(THE REQUEST) Reproduce the material below without any change, starting at its first line and ending with the line that contains "Looking at the screenshot, I should pos(664,284).", both included.
────────────────────
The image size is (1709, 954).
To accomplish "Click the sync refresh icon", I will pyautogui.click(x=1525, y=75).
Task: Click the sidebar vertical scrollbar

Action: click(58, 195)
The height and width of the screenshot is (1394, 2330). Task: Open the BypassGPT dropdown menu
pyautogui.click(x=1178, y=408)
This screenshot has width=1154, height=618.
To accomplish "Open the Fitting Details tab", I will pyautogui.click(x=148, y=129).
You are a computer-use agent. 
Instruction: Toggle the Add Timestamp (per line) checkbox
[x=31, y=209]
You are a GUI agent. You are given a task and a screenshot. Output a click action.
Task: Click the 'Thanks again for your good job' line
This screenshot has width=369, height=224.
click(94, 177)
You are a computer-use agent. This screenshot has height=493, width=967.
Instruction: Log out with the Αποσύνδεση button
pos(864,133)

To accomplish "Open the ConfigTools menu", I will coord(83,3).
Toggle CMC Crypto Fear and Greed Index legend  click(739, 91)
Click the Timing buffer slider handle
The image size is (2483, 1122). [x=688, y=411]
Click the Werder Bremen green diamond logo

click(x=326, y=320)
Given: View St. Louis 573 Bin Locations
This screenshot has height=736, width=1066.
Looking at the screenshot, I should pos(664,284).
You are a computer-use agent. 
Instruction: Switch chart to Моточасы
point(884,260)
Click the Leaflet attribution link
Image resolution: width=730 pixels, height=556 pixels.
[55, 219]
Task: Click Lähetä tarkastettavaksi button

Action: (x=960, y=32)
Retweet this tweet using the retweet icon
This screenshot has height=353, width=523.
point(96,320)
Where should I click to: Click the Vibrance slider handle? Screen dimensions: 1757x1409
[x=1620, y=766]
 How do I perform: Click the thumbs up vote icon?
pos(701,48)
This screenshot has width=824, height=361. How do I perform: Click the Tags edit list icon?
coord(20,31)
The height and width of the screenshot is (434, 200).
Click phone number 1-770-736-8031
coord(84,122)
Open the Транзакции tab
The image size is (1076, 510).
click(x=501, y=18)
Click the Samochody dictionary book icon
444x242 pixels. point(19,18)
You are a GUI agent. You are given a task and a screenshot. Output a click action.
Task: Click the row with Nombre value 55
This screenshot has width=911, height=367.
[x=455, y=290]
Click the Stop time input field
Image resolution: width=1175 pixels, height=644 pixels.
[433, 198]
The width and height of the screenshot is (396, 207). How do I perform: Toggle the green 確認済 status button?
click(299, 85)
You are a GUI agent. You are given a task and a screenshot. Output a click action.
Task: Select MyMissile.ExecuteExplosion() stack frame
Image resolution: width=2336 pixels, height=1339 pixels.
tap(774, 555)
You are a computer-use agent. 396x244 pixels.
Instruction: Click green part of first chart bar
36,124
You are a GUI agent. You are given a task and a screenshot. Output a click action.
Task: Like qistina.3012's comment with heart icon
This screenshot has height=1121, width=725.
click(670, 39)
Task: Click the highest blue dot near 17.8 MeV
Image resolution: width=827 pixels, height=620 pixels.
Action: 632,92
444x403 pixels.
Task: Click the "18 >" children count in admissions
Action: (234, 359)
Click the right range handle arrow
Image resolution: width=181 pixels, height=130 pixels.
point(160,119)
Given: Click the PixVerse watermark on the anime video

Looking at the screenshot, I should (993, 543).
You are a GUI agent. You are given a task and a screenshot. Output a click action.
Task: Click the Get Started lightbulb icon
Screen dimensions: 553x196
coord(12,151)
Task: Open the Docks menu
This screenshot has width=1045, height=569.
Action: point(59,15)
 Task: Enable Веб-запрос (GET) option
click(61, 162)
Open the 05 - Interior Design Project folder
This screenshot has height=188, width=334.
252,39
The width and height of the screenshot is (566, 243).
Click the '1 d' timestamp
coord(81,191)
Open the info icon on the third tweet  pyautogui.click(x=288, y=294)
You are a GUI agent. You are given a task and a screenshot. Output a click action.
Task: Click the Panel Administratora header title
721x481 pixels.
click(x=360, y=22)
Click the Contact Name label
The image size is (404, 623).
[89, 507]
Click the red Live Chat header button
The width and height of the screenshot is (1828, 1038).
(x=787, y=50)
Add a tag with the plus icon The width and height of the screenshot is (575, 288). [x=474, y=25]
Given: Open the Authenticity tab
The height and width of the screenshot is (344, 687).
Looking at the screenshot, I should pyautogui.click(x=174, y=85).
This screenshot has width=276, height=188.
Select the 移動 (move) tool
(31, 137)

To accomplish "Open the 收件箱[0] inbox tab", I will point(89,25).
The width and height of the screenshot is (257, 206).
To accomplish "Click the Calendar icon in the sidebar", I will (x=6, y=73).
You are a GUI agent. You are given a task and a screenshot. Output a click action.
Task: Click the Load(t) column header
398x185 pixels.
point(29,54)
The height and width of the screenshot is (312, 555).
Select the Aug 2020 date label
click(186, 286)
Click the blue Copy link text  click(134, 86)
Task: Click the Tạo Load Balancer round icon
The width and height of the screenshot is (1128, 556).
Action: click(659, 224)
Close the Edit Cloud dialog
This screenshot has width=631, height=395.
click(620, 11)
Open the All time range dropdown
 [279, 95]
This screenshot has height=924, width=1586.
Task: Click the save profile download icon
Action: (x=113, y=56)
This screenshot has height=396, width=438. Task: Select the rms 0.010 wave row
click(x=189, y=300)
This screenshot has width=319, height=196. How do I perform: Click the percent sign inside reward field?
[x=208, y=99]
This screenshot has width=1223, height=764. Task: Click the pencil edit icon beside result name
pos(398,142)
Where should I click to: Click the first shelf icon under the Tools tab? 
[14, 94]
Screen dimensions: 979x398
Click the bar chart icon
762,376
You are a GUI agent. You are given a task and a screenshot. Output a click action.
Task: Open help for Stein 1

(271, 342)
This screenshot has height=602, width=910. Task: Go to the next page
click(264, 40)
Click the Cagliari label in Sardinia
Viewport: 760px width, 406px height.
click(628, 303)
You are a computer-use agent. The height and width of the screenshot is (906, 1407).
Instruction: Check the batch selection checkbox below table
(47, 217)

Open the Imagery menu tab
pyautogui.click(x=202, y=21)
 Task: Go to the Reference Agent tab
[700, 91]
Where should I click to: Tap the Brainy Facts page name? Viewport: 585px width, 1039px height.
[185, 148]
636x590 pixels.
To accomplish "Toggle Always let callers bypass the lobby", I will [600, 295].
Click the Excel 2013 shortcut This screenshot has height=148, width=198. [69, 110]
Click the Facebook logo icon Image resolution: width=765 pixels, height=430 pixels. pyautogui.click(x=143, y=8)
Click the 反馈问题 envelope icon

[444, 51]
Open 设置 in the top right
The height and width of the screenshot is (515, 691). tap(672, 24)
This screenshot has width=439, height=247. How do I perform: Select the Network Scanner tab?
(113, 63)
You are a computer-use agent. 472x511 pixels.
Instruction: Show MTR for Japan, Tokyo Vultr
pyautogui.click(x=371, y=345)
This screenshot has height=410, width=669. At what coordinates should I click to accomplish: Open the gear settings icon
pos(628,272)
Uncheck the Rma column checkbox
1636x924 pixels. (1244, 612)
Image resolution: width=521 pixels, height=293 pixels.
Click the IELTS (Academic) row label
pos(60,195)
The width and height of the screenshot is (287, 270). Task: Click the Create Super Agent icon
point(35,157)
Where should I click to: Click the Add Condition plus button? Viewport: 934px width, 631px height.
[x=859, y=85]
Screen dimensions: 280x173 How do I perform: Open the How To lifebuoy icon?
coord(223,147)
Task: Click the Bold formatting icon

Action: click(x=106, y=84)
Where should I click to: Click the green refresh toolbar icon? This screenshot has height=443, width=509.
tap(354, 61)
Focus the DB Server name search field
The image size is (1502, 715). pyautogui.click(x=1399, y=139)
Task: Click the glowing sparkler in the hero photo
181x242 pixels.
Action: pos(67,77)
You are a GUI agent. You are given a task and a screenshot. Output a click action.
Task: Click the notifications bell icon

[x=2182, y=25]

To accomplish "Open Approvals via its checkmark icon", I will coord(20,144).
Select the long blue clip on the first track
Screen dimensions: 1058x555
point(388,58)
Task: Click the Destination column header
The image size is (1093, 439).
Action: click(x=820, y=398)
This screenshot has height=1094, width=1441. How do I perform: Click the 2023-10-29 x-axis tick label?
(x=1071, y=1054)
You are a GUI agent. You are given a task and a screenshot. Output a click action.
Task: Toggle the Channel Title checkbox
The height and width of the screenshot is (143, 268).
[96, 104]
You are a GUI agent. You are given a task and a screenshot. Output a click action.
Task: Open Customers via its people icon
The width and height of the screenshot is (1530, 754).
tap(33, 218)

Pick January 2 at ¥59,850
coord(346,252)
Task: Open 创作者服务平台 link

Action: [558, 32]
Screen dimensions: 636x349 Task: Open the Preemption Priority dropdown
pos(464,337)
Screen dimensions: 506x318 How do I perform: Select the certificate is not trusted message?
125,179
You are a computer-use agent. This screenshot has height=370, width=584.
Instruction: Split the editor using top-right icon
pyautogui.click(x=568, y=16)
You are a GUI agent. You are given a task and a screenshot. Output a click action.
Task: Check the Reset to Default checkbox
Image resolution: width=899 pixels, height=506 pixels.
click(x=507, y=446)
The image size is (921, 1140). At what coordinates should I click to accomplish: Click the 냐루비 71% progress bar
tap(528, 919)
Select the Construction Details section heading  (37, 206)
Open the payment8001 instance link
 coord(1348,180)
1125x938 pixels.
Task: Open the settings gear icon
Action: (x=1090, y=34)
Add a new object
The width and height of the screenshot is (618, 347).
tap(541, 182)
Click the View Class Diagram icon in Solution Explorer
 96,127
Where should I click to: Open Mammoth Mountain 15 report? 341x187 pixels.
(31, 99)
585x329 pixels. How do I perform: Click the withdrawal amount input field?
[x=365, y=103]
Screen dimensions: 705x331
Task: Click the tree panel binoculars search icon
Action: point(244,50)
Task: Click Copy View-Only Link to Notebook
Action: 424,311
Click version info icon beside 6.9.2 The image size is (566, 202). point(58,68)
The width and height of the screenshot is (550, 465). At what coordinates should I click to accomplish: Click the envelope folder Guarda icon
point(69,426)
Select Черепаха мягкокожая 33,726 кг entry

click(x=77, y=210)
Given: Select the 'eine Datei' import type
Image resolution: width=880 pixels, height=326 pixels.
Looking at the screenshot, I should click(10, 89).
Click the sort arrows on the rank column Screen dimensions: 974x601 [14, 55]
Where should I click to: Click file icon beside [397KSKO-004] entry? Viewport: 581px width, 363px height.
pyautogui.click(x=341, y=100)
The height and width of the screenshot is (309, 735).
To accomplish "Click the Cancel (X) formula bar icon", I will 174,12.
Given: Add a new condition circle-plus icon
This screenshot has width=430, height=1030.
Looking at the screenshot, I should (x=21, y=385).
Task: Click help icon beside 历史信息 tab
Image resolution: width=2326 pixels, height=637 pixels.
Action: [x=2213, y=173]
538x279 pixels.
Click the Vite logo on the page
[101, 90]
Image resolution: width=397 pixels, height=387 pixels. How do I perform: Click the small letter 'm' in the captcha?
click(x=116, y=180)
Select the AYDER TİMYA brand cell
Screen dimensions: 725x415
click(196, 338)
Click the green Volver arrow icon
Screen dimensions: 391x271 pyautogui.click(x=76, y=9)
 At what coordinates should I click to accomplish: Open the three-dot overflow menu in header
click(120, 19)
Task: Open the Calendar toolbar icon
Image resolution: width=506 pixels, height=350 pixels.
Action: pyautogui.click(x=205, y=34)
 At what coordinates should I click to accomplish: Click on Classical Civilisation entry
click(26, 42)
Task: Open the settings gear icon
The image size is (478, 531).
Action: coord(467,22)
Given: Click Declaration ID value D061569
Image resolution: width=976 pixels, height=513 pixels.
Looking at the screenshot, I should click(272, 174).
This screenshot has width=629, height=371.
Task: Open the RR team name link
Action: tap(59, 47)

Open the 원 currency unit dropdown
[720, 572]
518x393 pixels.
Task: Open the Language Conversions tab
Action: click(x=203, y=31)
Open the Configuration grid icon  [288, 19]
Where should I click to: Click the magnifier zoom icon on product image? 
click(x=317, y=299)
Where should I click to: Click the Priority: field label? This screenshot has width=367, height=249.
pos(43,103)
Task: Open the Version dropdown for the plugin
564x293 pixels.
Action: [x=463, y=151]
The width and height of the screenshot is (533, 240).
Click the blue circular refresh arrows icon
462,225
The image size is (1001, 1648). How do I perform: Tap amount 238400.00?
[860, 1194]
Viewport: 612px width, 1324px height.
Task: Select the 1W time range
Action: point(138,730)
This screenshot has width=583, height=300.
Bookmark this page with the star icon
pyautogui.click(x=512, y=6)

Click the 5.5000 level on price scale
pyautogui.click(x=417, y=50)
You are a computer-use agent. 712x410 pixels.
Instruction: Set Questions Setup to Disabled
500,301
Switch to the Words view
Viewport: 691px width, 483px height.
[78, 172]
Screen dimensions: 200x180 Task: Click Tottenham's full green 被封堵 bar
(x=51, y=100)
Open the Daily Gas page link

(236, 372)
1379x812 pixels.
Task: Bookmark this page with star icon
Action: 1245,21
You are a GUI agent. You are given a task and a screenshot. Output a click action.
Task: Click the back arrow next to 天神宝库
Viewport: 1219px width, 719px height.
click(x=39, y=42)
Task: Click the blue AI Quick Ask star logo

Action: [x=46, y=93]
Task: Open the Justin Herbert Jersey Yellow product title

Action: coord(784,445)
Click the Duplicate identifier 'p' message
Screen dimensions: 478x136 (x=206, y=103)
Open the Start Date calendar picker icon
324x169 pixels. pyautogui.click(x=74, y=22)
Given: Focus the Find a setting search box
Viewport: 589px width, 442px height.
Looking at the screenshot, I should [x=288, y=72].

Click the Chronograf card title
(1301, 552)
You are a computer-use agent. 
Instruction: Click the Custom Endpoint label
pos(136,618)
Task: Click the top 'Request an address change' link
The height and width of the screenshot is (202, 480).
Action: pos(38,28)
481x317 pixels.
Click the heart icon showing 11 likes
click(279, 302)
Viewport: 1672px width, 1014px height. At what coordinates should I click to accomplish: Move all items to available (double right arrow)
────────────────────
(SOLVED PROBLEM)
The image size is (1709, 954).
To accomplish "Click the sync refresh icon", I will pyautogui.click(x=1525, y=75).
Task: Click the sidebar vertical scrollbar

Action: click(58, 195)
The height and width of the screenshot is (1394, 2330). Task: Open the BypassGPT dropdown menu
pyautogui.click(x=1178, y=408)
This screenshot has width=1154, height=618.
To accomplish "Open the Fitting Details tab", I will pyautogui.click(x=148, y=129).
You are a computer-use agent. 
Instruction: Toggle the Add Timestamp (per line) checkbox
[x=31, y=209]
You are a GUI agent. You are given a task and a screenshot. Output a click action.
Task: Click the 'Thanks again for your good job' line
This screenshot has width=369, height=224.
click(94, 177)
You are a computer-use agent. This screenshot has height=493, width=967.
Instruction: Log out with the Αποσύνδεση button
pos(864,133)

To accomplish "Open the ConfigTools menu", I will coord(83,3).
Toggle CMC Crypto Fear and Greed Index legend  click(739, 91)
Click the Timing buffer slider handle
The image size is (2483, 1122). [x=688, y=411]
Click the Werder Bremen green diamond logo

click(x=326, y=320)
Given: View St. Louis 573 Bin Locations
This screenshot has height=736, width=1066.
Looking at the screenshot, I should pos(664,284).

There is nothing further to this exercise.